В конце августа Лаврентий Павлович на очередных посиделках пожаловался Иосифу Виссарионовичу:

— Я в последнее время начал сильно бояться нашей красавицы.

— И чем она тебя напугала?

— Да вот, ходит в гости почти каждую неделю, бумажки разные приносит.

— Страшные бумажки? По спецпроекту?

— Страшные, но к спецпроекту отношения не имеющие. То есть иногда имеющие, но чаще нет. Она приносит мне списки иностранных шпионов.

— Это… интересно. Раньше народ по одному, ну, максимум про двух шпионов писал…

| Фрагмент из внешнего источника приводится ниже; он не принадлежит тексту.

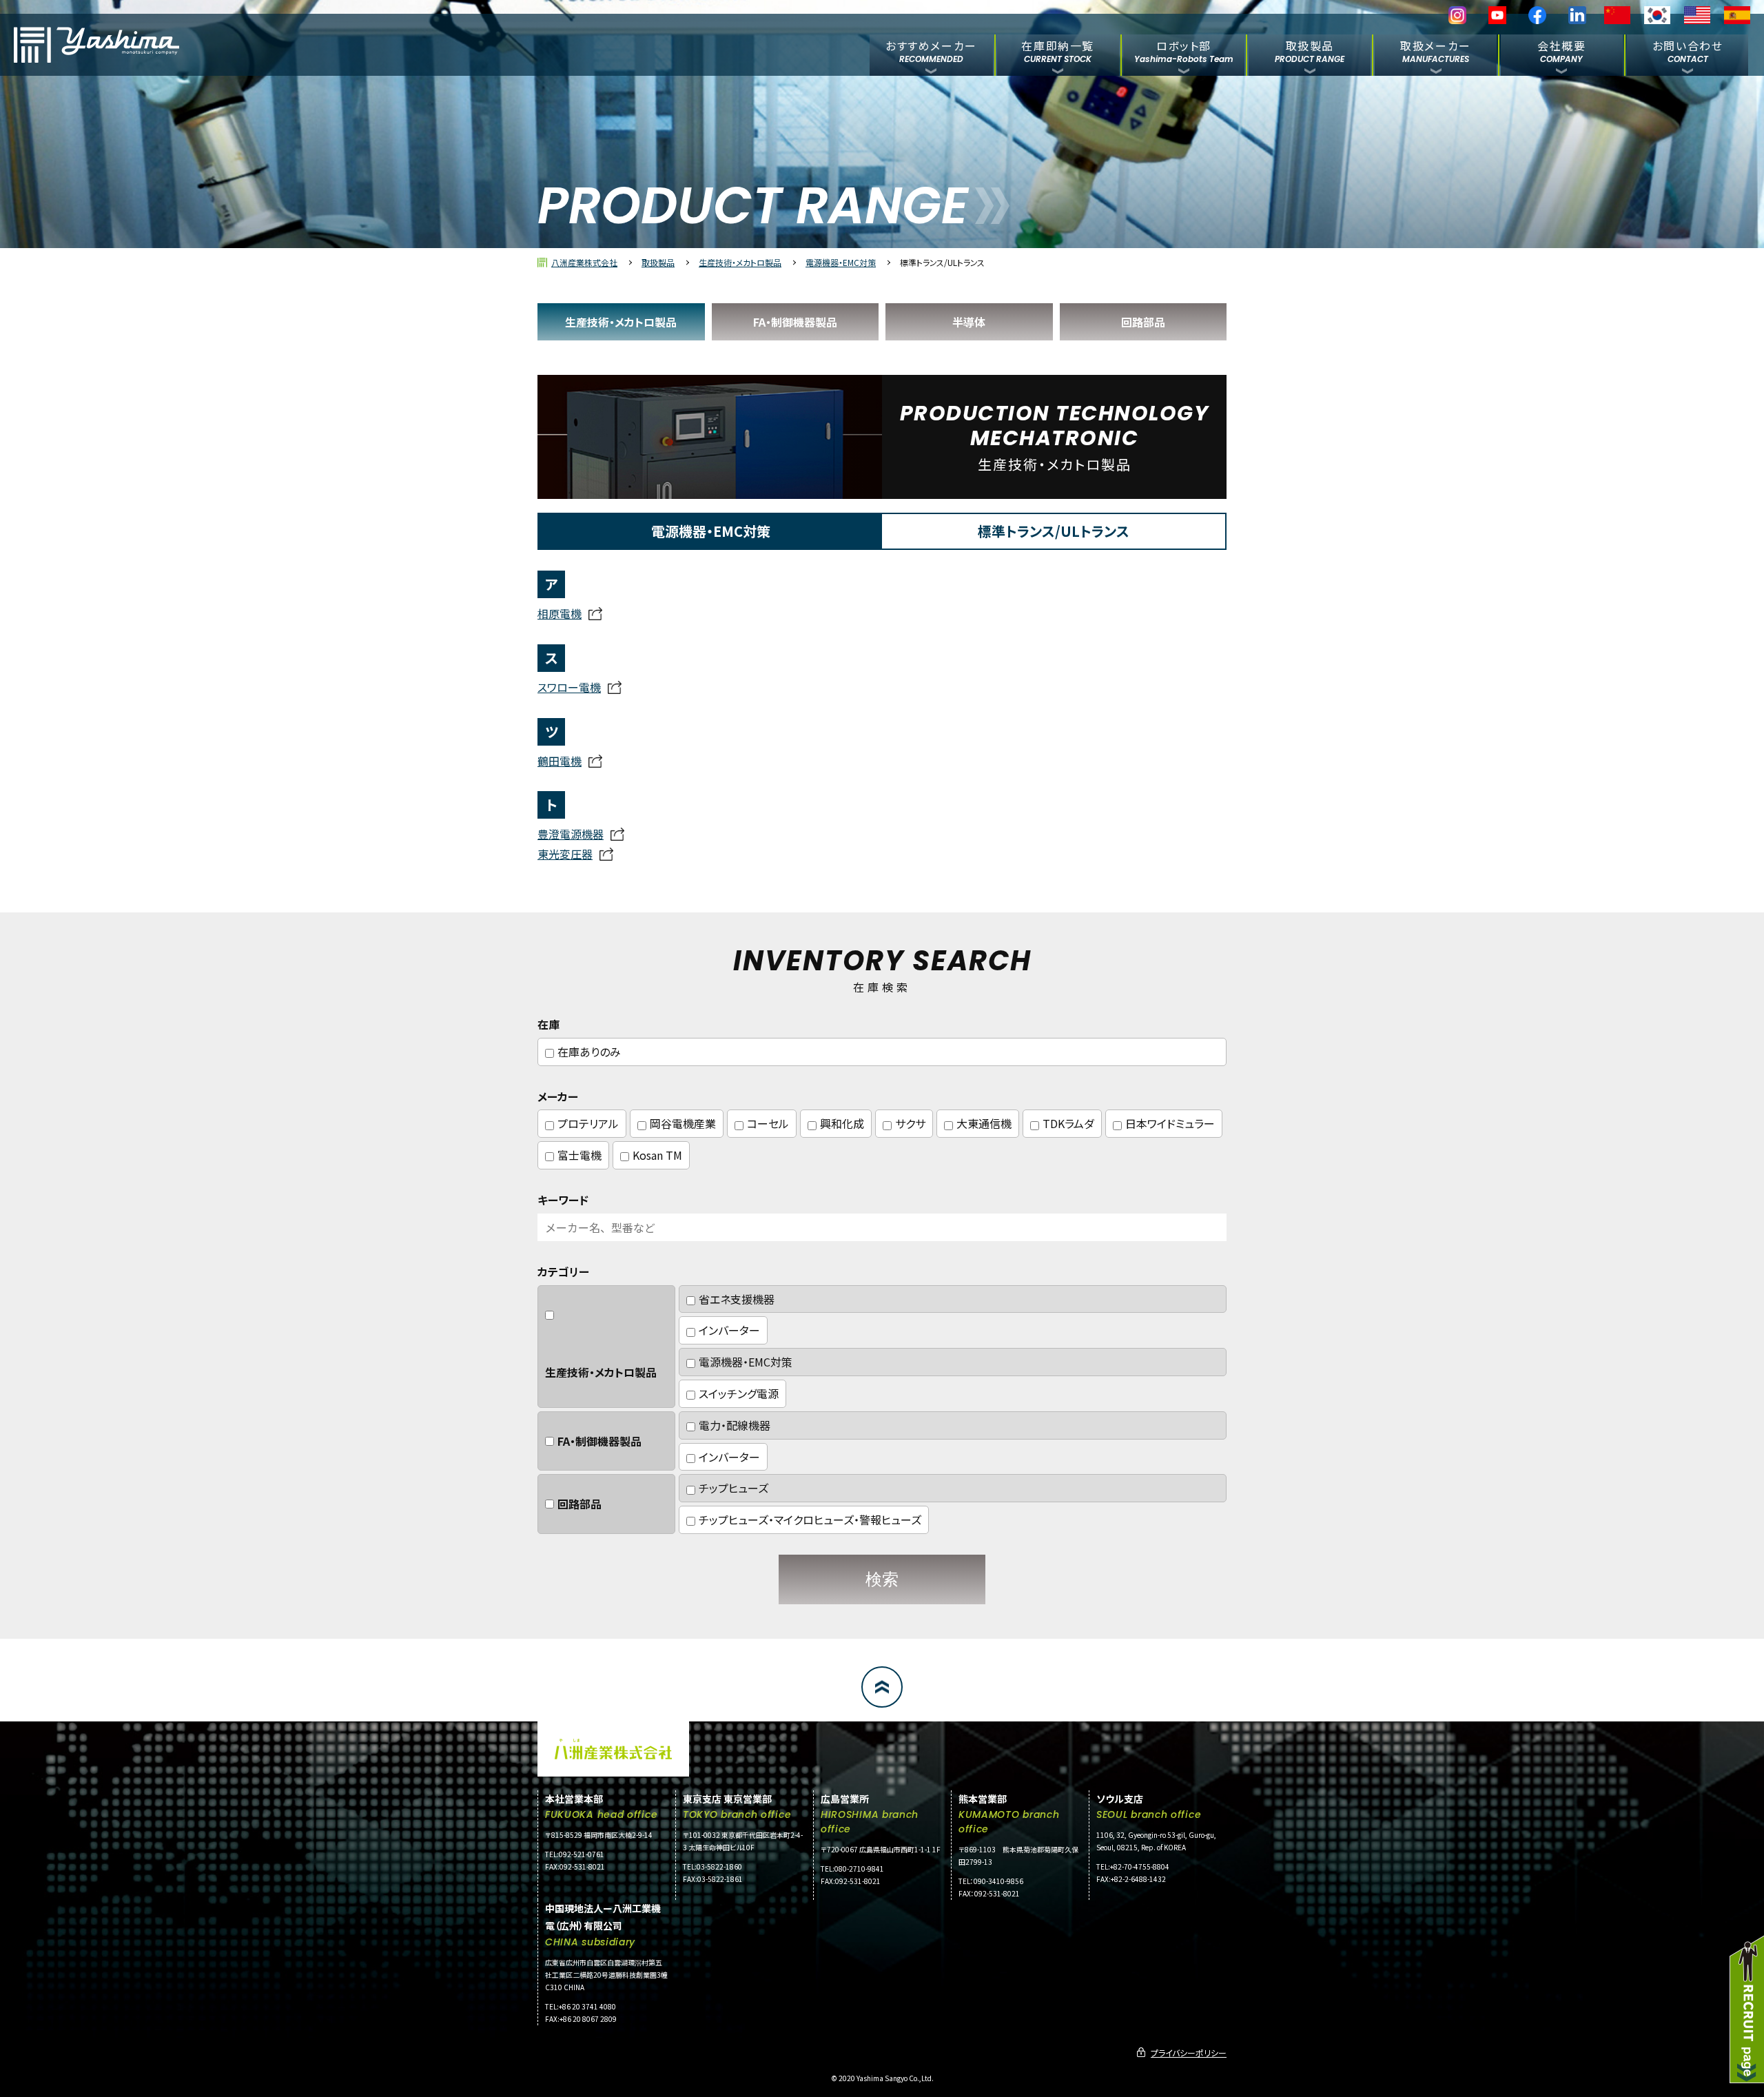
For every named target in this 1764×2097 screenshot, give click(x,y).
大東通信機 (984, 1123)
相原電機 (559, 613)
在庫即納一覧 (1057, 50)
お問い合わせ (1687, 50)
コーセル (768, 1123)
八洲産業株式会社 (584, 262)
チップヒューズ (733, 1488)
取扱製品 (1309, 50)
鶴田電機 (559, 761)
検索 (882, 1579)
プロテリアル (588, 1123)
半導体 (968, 322)
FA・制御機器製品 (795, 322)
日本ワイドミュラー (1170, 1123)
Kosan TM (657, 1155)
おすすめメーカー (931, 50)
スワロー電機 (569, 687)
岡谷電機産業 (683, 1123)
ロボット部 (1183, 50)
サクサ (910, 1123)
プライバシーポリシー (1189, 2052)
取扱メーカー (1435, 50)
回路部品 (1143, 322)
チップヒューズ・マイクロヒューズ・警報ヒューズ (810, 1519)
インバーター (729, 1330)
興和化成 (842, 1123)
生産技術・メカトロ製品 (740, 262)
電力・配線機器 (734, 1425)
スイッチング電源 (739, 1393)
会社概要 (1561, 50)
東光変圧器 (565, 854)
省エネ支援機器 (737, 1299)
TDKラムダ (1068, 1123)
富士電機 (579, 1155)
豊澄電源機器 (570, 834)
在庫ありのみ (589, 1051)
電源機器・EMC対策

— Еще как интересно! Вот только иногда эти списки — повод за шпионами понаблюдать повнимательнее, и всегда оказывается, что указанные личности именно шпионами и являются: она почему-то не просто пишет, что Иванов — шпион, а подробно расписывает, с кем и когда этот Иванов выходит на контакты, где хранит принадлежности шпионские… даже шифры приносит, частоты и расписание сеансов связи, чтобы мы могли радиосвязь отследить. А иногда — не часто, но уже раз пять было — сообщает, что Петров был шпионом…

— Что значит «был»?

— Значит, что его больше нет. Нет потому, что он почти уже передал хозяевам своим исключительно секретную информацию, а «другого способа остановить передачу этой информации не было». И при этом подробно описывает, где находятся тайники безвременно усопшего и что в этих тайниках мы должны будем найти. Особо отмечу, что причины таких тяжких утрат современная медицина наша определить как правило оказывается не в состоянии. То есть причины-то медицина определяет, причем причины совершенно естественные… а вот неестественных, вроде внешнего воздействия, не находит. В общем, то, что она сейчас делает в этом направлении, нам, Советскому Союзу то есть, идет во благо, и я даже не думаю ее хоть как-то останавливать. Но… боюсь я её.

Спустя четыре дня Иосиф Виссарионович при встрече задал Тане прямой вопрос:

— Таня, я по поводу ваших дел… относительно шпионов. Нет, я не… Лаврентий Павлович считает, что вы все делаете правильно, но… Как вы думаете, может ему стоит рассказать о вас? Я имею в виду…

— Я думала, что ему вы уже давно рассказали… Ему можно. И, пожалуй, Струмилину можно, но это уже на ваше усмотрение: он все же мечтатель, на радостях такого напланирует…

— Последнее что-то не совсем понял. При чем тут мечтатель?

— При том, что он наверняка подумает, что люди из будущего всемогущи и в планировании начнет исходить из этого. А объяснить ему, что тогда люди были в целом такими же людьми…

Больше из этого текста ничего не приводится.